Please rewrite the data below, replacing every "Instruction" with "Command" and changing nothing else.

_Information given_:
## Begin

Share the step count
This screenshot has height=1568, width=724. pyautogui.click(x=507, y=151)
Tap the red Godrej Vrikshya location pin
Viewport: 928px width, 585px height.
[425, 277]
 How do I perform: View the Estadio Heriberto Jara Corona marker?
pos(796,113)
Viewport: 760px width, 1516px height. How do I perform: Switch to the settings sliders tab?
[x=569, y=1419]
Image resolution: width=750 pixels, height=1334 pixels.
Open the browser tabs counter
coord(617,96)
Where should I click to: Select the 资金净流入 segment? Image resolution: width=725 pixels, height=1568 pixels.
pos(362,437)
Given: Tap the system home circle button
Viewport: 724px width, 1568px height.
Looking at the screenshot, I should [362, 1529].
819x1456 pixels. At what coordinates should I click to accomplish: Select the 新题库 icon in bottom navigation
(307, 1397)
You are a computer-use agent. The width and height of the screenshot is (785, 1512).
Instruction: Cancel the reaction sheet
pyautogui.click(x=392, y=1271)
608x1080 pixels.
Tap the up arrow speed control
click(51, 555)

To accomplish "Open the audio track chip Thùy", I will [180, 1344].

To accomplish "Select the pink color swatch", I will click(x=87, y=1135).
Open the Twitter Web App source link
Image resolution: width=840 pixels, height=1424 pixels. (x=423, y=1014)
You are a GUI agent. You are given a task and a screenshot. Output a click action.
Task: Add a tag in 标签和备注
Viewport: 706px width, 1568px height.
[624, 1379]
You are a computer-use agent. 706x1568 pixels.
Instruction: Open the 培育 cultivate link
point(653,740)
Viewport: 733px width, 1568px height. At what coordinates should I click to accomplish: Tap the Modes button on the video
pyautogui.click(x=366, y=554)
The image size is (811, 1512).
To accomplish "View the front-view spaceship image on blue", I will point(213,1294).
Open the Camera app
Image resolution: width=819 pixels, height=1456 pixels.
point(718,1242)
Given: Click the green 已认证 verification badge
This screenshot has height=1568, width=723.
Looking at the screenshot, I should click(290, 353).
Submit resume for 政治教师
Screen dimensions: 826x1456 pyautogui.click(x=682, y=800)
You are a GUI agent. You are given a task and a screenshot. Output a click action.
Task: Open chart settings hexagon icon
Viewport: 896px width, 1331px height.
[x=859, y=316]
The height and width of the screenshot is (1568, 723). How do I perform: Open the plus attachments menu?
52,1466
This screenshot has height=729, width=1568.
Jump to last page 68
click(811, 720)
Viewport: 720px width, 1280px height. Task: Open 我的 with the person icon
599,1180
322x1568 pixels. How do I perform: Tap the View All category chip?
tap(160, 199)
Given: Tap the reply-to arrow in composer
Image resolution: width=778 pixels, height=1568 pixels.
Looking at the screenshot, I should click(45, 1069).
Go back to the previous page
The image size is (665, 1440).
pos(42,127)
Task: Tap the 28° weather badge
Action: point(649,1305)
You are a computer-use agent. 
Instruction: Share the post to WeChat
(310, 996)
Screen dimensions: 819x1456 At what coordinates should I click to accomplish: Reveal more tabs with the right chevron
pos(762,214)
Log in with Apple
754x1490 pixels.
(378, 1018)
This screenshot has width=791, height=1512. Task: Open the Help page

## End

_Correct output_:
Share the step count
This screenshot has height=1568, width=724. pyautogui.click(x=507, y=151)
Tap the red Godrej Vrikshya location pin
Viewport: 928px width, 585px height.
[425, 277]
 How do I perform: View the Estadio Heriberto Jara Corona marker?
pos(796,113)
Viewport: 760px width, 1516px height. How do I perform: Switch to the settings sliders tab?
[x=569, y=1419]
Image resolution: width=750 pixels, height=1334 pixels.
Open the browser tabs counter
coord(617,96)
Where should I click to: Select the 资金净流入 segment? Image resolution: width=725 pixels, height=1568 pixels.
pos(362,437)
Given: Tap the system home circle button
Viewport: 724px width, 1568px height.
Looking at the screenshot, I should [362, 1529].
819x1456 pixels. At what coordinates should I click to accomplish: Select the 新题库 icon in bottom navigation
(307, 1397)
You are a computer-use agent. The width and height of the screenshot is (785, 1512).
Command: Cancel the reaction sheet
pyautogui.click(x=392, y=1271)
608x1080 pixels.
Tap the up arrow speed control
click(51, 555)

To accomplish "Open the audio track chip Thùy", I will [180, 1344].

To accomplish "Select the pink color swatch", I will click(x=87, y=1135).
Open the Twitter Web App source link
Image resolution: width=840 pixels, height=1424 pixels. (x=423, y=1014)
You are a GUI agent. You are given a task and a screenshot. Output a click action.
Task: Add a tag in 标签和备注
Viewport: 706px width, 1568px height.
[624, 1379]
You are a computer-use agent. 706x1568 pixels.
Command: Open the 培育 cultivate link
point(653,740)
Viewport: 733px width, 1568px height. At what coordinates should I click to accomplish: Tap the Modes button on the video
pyautogui.click(x=366, y=554)
The image size is (811, 1512).
To accomplish "View the front-view spaceship image on blue", I will point(213,1294).
Open the Camera app
Image resolution: width=819 pixels, height=1456 pixels.
point(718,1242)
Given: Click the green 已认证 verification badge
This screenshot has height=1568, width=723.
Looking at the screenshot, I should click(290, 353).
Submit resume for 政治教师
Screen dimensions: 826x1456 pyautogui.click(x=682, y=800)
You are a GUI agent. You are given a task and a screenshot. Output a click action.
Task: Open chart settings hexagon icon
Viewport: 896px width, 1331px height.
[x=859, y=316]
The height and width of the screenshot is (1568, 723). How do I perform: Open the plus attachments menu?
52,1466
This screenshot has height=729, width=1568.
Jump to last page 68
click(811, 720)
Viewport: 720px width, 1280px height. Task: Open 我的 with the person icon
599,1180
322x1568 pixels. How do I perform: Tap the View All category chip?
tap(160, 199)
Given: Tap the reply-to arrow in composer
Image resolution: width=778 pixels, height=1568 pixels.
Looking at the screenshot, I should click(45, 1069).
Go back to the previous page
The image size is (665, 1440).
pos(42,127)
Task: Tap the 28° weather badge
Action: point(649,1305)
You are a computer-use agent. 
Command: Share the post to WeChat
(310, 996)
Screen dimensions: 819x1456 At what coordinates should I click to accomplish: Reveal more tabs with the right chevron
pos(762,214)
Log in with Apple
754x1490 pixels.
(378, 1018)
This screenshot has width=791, height=1512. Task: Open the Help page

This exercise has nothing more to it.